Ano novo em tempos deveras esquisitos

 
Mais um ano, 2017. Para mim, pessoalmente um ano bom, de realizações no Centro Brasil no Clima e no Fórum Brasileiro de Mudanças Climáticas. Um ano em que também fiquei contente de não estar mais na política eleitoral/parlamentar/partidária. Se estivesse não teria como escapar de um intenso sentimento de frustração com pontadas de nojo e exasperação. Não consigo ver por onde poderia estaria verdadeiramente contribuído, me sinto totalmente desajustado em relação todas tendências dominantes do momento. Gostaria de estar ajudando a construir soluções para o Rio e para o Brasil mas, atualmente,  não há espaço para tanto. Não há caminhos para o construir plural, baseado em entendimento, nas boas ideias, nas parcerias, nos diálogos entre diferentes. Alianças amplas em torno de objetivos comuns, fora do imediatismo, do exibicionismo e da demagogia. 

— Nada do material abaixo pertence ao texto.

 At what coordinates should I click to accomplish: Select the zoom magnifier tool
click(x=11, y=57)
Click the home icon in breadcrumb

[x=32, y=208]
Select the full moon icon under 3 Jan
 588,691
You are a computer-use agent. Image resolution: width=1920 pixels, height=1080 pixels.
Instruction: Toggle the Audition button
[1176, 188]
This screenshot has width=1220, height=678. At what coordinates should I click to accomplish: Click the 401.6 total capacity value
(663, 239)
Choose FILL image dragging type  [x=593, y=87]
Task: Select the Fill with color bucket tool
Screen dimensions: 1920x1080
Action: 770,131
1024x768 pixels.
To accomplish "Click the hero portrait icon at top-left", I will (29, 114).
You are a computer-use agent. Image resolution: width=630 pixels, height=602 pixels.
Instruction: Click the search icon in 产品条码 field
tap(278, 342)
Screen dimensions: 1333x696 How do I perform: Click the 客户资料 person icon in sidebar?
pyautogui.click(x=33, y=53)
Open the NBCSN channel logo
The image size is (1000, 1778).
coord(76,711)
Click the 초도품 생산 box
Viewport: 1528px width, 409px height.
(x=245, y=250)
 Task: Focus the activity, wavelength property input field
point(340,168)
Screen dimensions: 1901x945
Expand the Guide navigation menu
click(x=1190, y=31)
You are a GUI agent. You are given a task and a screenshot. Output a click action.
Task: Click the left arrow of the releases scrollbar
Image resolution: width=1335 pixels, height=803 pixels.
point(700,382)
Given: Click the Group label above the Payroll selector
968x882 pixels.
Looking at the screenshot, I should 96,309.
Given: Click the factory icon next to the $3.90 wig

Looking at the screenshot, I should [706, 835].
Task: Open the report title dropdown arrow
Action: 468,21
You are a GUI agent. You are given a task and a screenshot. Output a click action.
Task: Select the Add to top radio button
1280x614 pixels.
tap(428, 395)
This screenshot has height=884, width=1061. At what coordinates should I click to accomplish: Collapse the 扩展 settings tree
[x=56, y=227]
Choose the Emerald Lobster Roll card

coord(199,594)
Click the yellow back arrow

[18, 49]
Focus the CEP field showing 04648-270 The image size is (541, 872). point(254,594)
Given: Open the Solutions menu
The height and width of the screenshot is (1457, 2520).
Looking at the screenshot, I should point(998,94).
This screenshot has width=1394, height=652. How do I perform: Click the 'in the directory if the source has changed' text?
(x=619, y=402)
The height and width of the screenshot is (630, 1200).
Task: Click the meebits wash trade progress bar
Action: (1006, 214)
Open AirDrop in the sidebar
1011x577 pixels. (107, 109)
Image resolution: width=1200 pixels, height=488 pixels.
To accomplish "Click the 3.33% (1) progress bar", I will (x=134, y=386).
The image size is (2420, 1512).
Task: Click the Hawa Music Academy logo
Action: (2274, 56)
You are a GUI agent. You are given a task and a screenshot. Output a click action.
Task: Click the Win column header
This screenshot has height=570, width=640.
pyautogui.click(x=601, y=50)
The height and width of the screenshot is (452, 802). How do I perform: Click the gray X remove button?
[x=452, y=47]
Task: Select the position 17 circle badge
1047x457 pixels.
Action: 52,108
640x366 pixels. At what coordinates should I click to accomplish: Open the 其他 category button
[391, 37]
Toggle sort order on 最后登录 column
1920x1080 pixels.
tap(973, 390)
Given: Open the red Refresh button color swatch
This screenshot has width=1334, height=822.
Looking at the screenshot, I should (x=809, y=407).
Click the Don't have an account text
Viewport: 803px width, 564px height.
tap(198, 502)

 Acredito que uma oportunidade assim ressurgirá em algum momento, no futuro. Atualmente não vislumbro. A hora não é essa. Não é o vento que sopra no Brasil (nem no mundo). É preciso cultivar a a paciência e encarar tudo isso como uma tempestade cheia de som e fúria, significando um nada que vai acabar por passar. Vejam, mantenho meu proverbial otimismo!

  Por agora, sopra um nauseabundo vento neo anos 30. Polarizações patéticas como eram as  fascismo versus stalinismo só que bem mais pulverizadas: os aprendizes de feiticeiros do Vale do Silício com suas redes sociais --e algoritmos, supostamente libertadores—potencializaram o “identitarismo” tribalista e sectário. Empoderaram uma legião de energúmenos.

 O discurso “politicamente correto” e seu oposto simétrico espalham pela sociedade uma postura de total intolerância onde a meta não é mais buscar pontos de convergência para transformar a realidade mas “colocar-se”, “afirmar sua identidade” da forma mais agressiva e excludente possível. Subdividir-se cada vez mais em tribos, sub-tribos, sub-sub-tribos cujos objetivo, objetivamente falando –perdoem o pleonasmo—não é uma transformação mas um auto-afirmar raivoso e excludente: essa é minha identidade,  foda-se o resto. Isso se dá na esfera política onde estratégias desse tipo, supostamente “de esquerda” formaram um caldo de cultura para a ressurreição de uma extrema direita regressiva e não menos tribalista e sectária e que não tínhamos no Brasil há mais de 40 anos.

 Aliás,  esse tipo de tribalização  campo ideal para a proliferação da extrema direita em cuja natureza está a afirmação de superioridade  racial, étnica, ideológica, nacionalista, localista. A esquerda deveria ser, supostamente, multirracial, geleia geral, tolerante, internacionalista, plural. Pois não mais  e cada vez menos.

 Vemos essa dinâmica na polarização “coxinhas versus mortadelas” no discurso sectário petista e antipetista na internet. Atualmente,  a direitona tem saudades da ditatura e boa parte do PT (e contingentes mais à esquerda) lamentam não ter seguido mais o caminho chavista. Sua presidente Glesi,  aliás,  apoia Maduro, o liberticida. Pode isso??? 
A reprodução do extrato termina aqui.